February 9, 2021 Maggie Getz
little reminder maggie getz

This past weekend, we went on a snowy, winter hike. It was a short, relatively easy one mile to the top, where a beautiful, icy glacier awaited us. We’d done this hike a few times before but always during the summer. We all dressed in warm clothes and boots, and we set off excitedly on our journey.

We took some incredible photos, like the one above. It looks like a winter wonderland, right? And in the photo I shared on Instagram where you see our faces, we look super happy.

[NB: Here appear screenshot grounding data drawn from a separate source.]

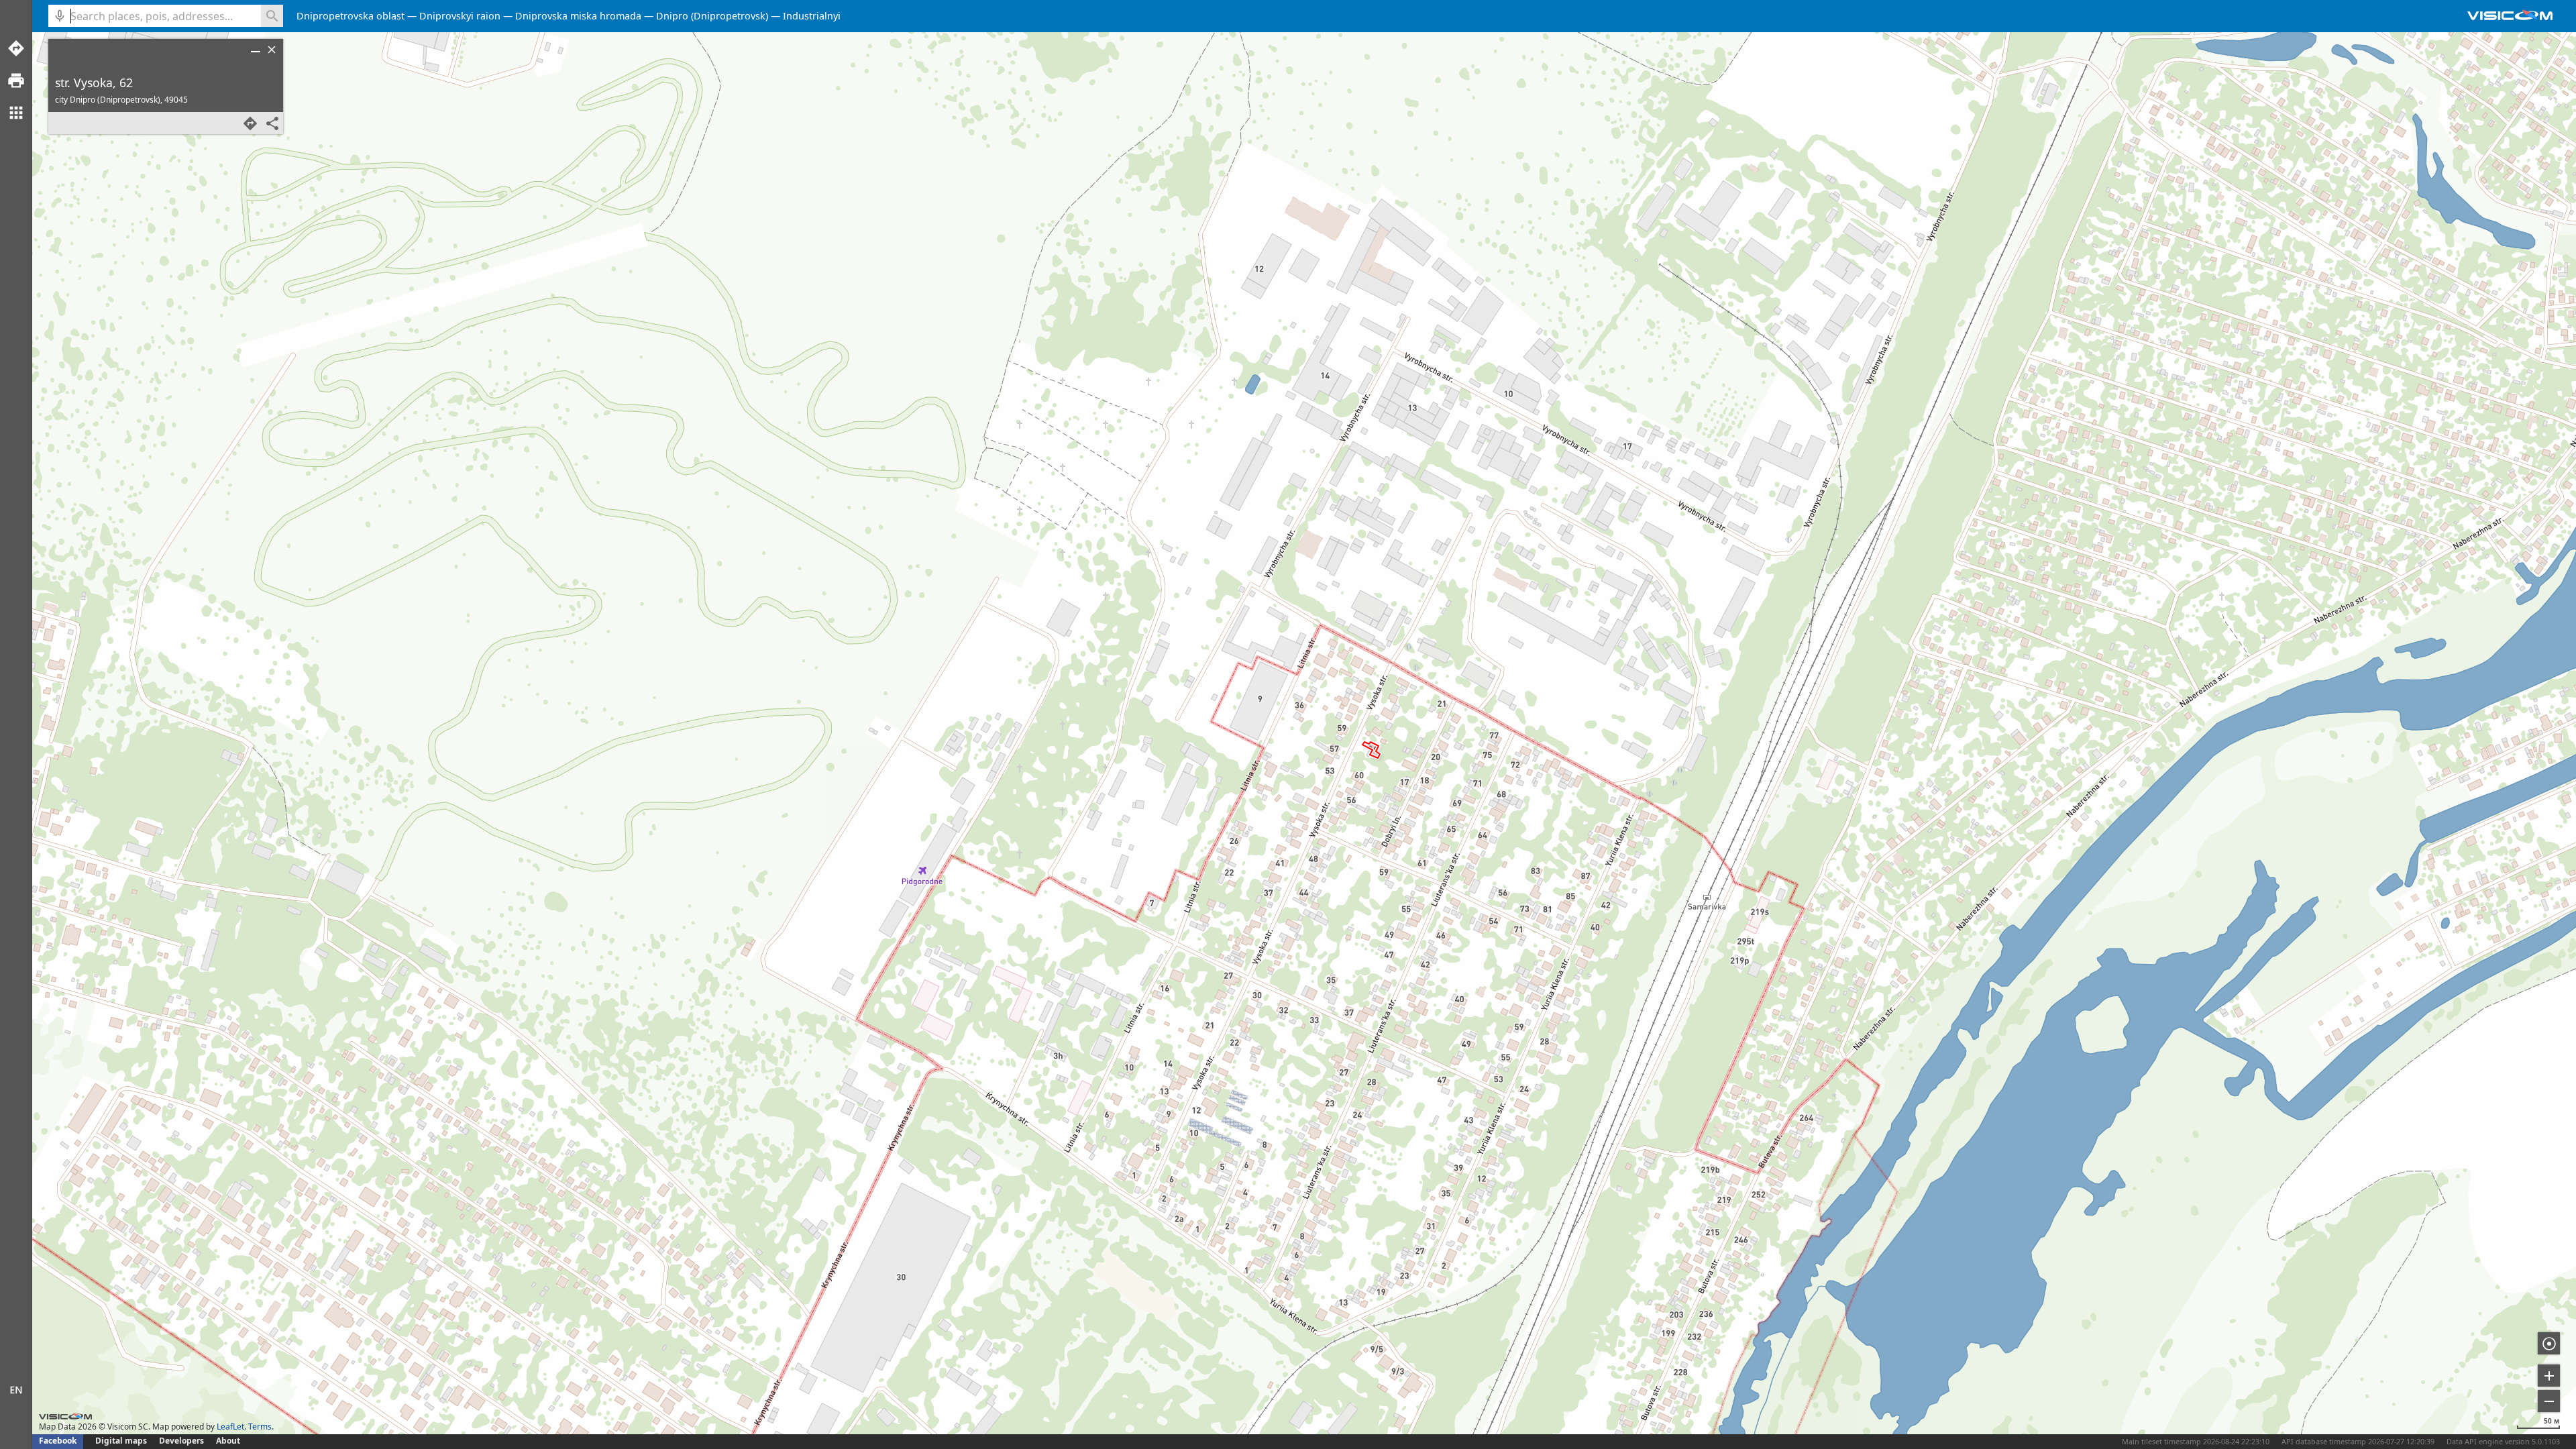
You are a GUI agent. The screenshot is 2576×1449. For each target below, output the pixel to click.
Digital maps (122, 1440)
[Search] (272, 16)
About (228, 1440)
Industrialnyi (812, 15)
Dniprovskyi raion (459, 15)
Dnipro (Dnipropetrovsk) (712, 15)
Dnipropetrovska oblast (351, 15)
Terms (260, 1426)
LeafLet (230, 1426)
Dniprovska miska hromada (578, 15)
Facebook (57, 1440)
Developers (181, 1440)
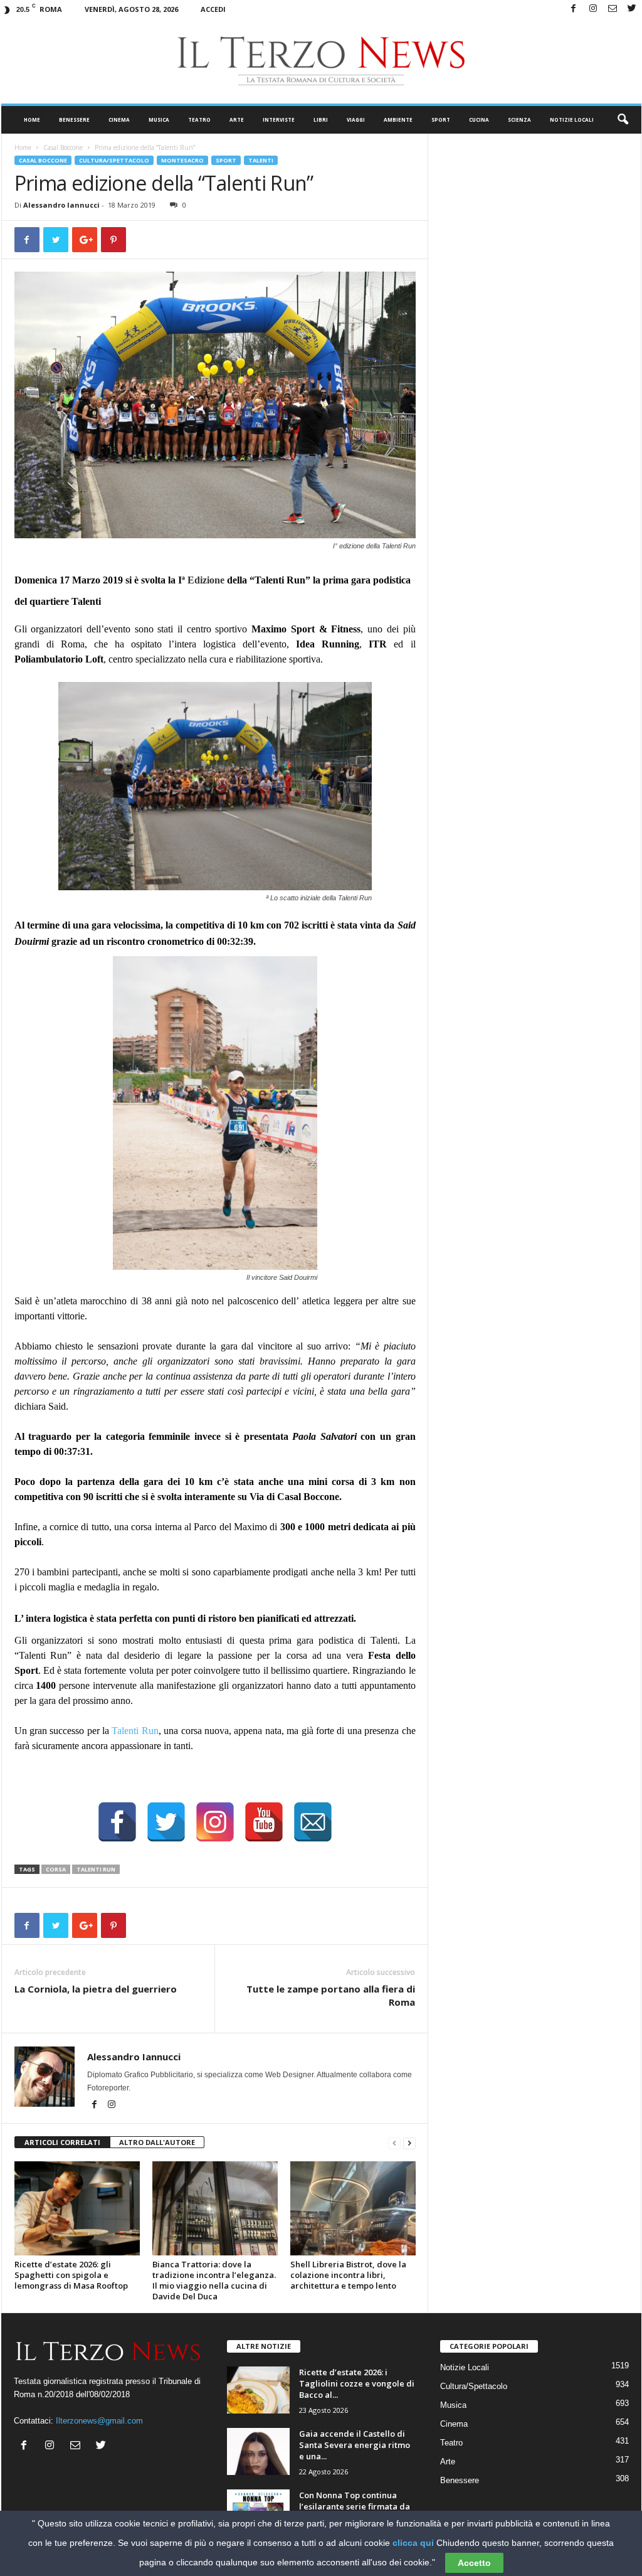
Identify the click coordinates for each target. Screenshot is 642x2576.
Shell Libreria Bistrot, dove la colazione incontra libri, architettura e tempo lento (348, 2275)
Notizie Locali (572, 119)
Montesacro (182, 160)
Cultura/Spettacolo (114, 160)
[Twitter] (631, 9)
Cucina (479, 119)
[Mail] (612, 9)
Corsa (56, 1869)
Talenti (260, 160)
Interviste (279, 119)
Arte (236, 119)
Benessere (74, 119)
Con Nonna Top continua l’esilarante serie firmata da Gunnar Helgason (354, 2506)
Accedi (213, 9)
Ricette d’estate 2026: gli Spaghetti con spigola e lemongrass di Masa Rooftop (71, 2275)
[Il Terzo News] (321, 61)
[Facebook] (573, 9)
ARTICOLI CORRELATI (62, 2142)
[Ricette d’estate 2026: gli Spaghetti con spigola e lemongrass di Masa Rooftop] (77, 2208)
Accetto (474, 2563)
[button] (622, 120)
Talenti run (95, 1869)
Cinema (119, 119)
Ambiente (398, 119)
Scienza (519, 119)
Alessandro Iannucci (61, 205)
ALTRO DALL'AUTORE (157, 2142)
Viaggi (356, 119)
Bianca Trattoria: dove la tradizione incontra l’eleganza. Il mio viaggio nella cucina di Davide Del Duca (214, 2280)
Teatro (199, 119)
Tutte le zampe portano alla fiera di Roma (330, 1995)
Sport (440, 119)
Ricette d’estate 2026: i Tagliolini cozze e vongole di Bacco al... (356, 2383)
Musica (159, 119)
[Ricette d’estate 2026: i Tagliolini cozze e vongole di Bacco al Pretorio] (258, 2390)
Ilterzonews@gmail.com (99, 2420)
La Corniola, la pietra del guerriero (95, 1989)
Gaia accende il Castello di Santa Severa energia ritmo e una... (354, 2445)
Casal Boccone (63, 147)
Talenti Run (135, 1730)
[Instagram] (593, 9)
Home (32, 119)
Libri (320, 119)
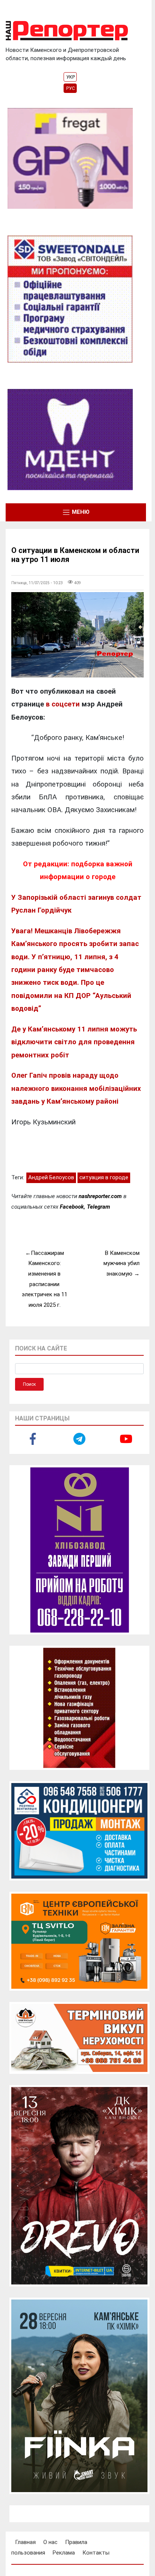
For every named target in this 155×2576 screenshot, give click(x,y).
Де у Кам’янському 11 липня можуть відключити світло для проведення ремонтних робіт (74, 1042)
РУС (70, 88)
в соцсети (63, 704)
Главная (25, 2542)
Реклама (64, 2552)
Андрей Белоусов (51, 1177)
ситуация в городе (103, 1177)
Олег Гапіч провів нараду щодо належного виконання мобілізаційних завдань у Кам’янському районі (76, 1088)
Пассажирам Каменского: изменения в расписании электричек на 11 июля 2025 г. (44, 1279)
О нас (50, 2542)
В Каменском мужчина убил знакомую (121, 1263)
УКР (70, 77)
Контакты (95, 2552)
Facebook (72, 1206)
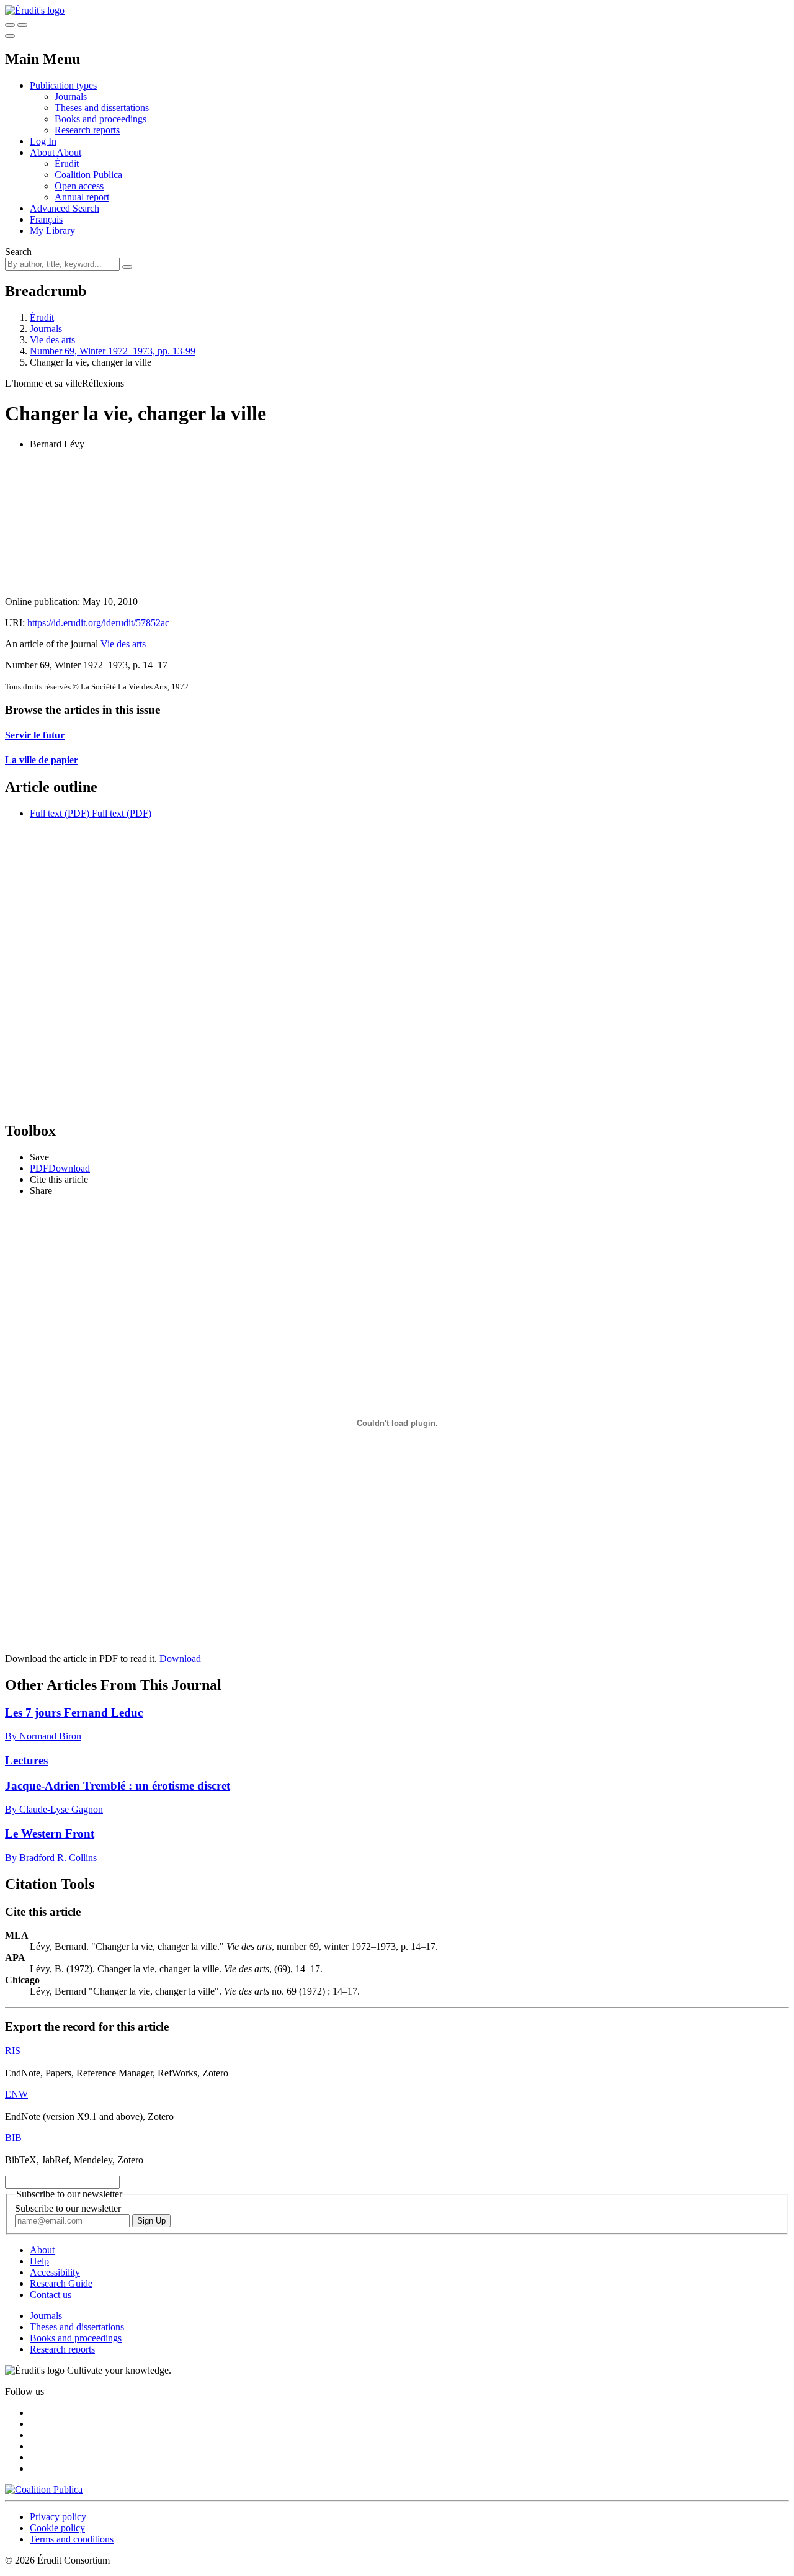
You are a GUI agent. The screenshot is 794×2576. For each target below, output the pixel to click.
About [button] (43, 152)
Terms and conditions (72, 2539)
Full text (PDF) (59, 813)
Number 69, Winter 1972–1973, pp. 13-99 (112, 351)
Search (18, 251)
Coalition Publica (88, 174)
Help (39, 2261)
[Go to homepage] (35, 10)
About (68, 152)
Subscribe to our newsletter (68, 2208)
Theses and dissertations (102, 107)
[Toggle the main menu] (10, 36)
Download (180, 1658)
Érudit (67, 163)
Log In (43, 141)
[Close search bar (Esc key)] (22, 25)
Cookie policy (57, 2528)
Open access (79, 186)
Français (46, 219)
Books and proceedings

What our beautiful photos don’t show you is that we ended up being pretty unprepared for the frigid temps and strong winds that met us at the top. My husband and I both forgot our gloves. (Oof.) Even though our son had on his warmest mittens, coat, boots, and hat, he still looked pretty darn cold and windburned halfway through the hike. Right before we headed back down, I started to feel anxious and worried for him. And unfortunately, I took my frustration and fear out on my husband by yelling at him. Never the way to go. Our son started screaming and crying.

His crying picked up as we began our descent. And it was the awful, sad, high-pitched kind of cry that comes with lots of tears and a very runny nose. It hurts my heart just thinking about it.

Charles took him out of the hiking backpack to instead hold him close. He used his bare hands to warm our little guy’s face, while going as fast as he could down the hill. Twenty minutes later, we’re back at our car, all trying to warm up and calm down. Our son was still screaming, and Charles’ hands hurt so bad, I thought he had frostbite.

The next thing we know, the car starts blasting air instead of heat—and then it shuts off completely.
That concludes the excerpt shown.